**Text section**

((

Rea Tajiri is a Japanese American video artist, filmmaker, and screenwriter, known for her personal essay film History and Memory: For Akiko and Takashige (1991).

Early life
Tajiri was born in 1958 in Chicago, Illinois. Tajiri's father, Vincent Tajiri, was the founding photo editor for Playboy Magazine. Her uncle, Shinkichi Tajiri, was a prominent sculptor who resided in the Netherlands.

Tajiri attend the California Institute of the Arts (CalArts) where she earned her BFA and MFA degrees in post-studio art. She moved to New York in 1979, where she was involved with The Kitchen art center.

Career 
Tajiri's video art has been included in the 1989, 1991, and 1993 Whitney Biennials. She has also been exhibited at The New Museum for Contemporary Art, The Museum of Modern Art, The Guggenheim Museum, The Walker Art Museum and the Pacific Film Archives. Tajiri is a 2015 recipient of the Pew Fellowship in the Arts.

History and Memory: For Akiko and Takashige (1991) was Tajiri's personal essay documentary about the Japanese American internment. It premiered at the 1991 Whitney Biennial and won the Distinguished Achievement Award from the International Documentary Association. It also was awarded a Special Jury Prize: "New Visions Category" at the San Francisco International Film Festival in 1992, and won "Best Experimental Video," Atlanta Film and Video Festival, 1992. In 1993 she made Yuri Kochiyama: Passion for Justice, a documentary about the Nisei Japanese American human rights activist.  Tajiri co-produced the documentary with Pat Saunders.

She partnered with Japanese Canadian author, Kerri Sakamoto, to write a coming-of-age story about a Japanese American girl in 1970s Chicago, resulting in Strawberry Fields. It was shot in 1994 with funding from CPB, NEA, and ITVS.  The film stars Suzy Nakamura, James Sie, Chris Tashima and Takayo Fischer, and was completed in 1997, screening at the San Francisco International Asian American Film Festival and the Los Angeles Film Festival.  It also was selected to the Venice International Film Festival and won the Grand Prix at the Fukuoka Asian Film Festival.

Tajiri is an Associate Professor in Temple University's Division of Theater where she teaches documentary production. Currently, Tajiri is working on a documentary feature entitled Wisdom Gone Wild, a film which details her sixteen-year journey as a caregiver for her mother who had dementia.

Film characteristics
Metanarrative

Tajiri is credited as being a groundbreaking documentary filmmaker for brilliantly weaving together different narratives, taking from found footage but also her own history and experiences.

))

**Recorded data**

((

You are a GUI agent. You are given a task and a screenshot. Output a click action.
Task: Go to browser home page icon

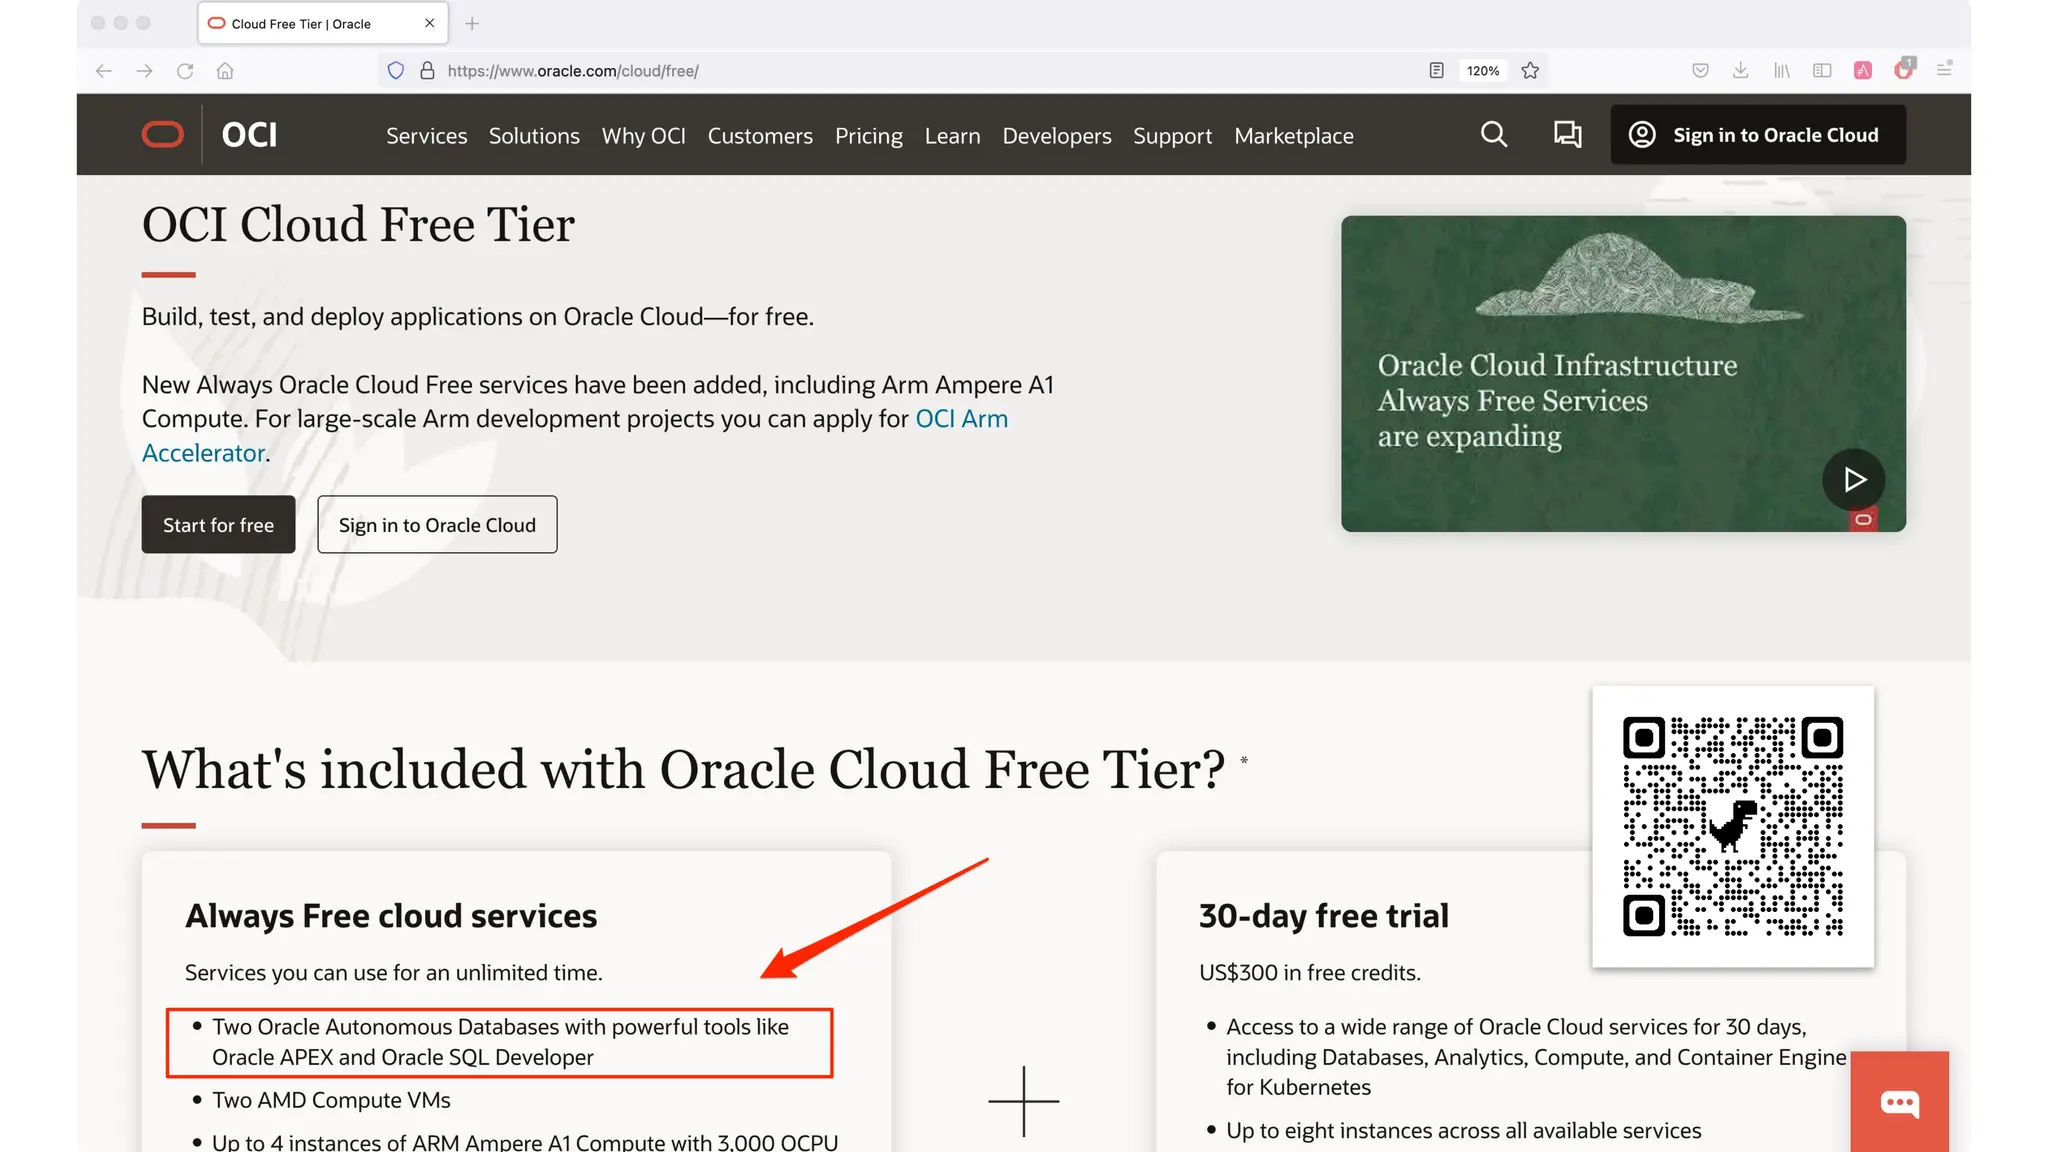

))

**Challenges**
**1.** According to the Rea Tajiri biography, in what year did Tajiri move to New York?
**2.** In the Rea Tajiri biography, rewrite the passage that starts with "Tajiri attend the" and ends with "in the Arts.", replacing "post-studio art" with "studio art".

**Responses to the tasks**
**1.** 1979

**2.**
Tajiri attend the California Institute of the Arts (CalArts) where she earned her BFA and MFA degrees in studio art. She moved to New York in 1979, where she was involved with The Kitchen art center.

Career 
Tajiri's video art has been included in the 1989, 1991, and 1993 Whitney Biennials. She has also been exhibited at The New Museum for Contemporary Art, The Museum of Modern Art, The Guggenheim Museum, The Walker Art Museum and the Pacific Film Archives. Tajiri is a 2015 recipient of the Pew Fellowship in the Arts.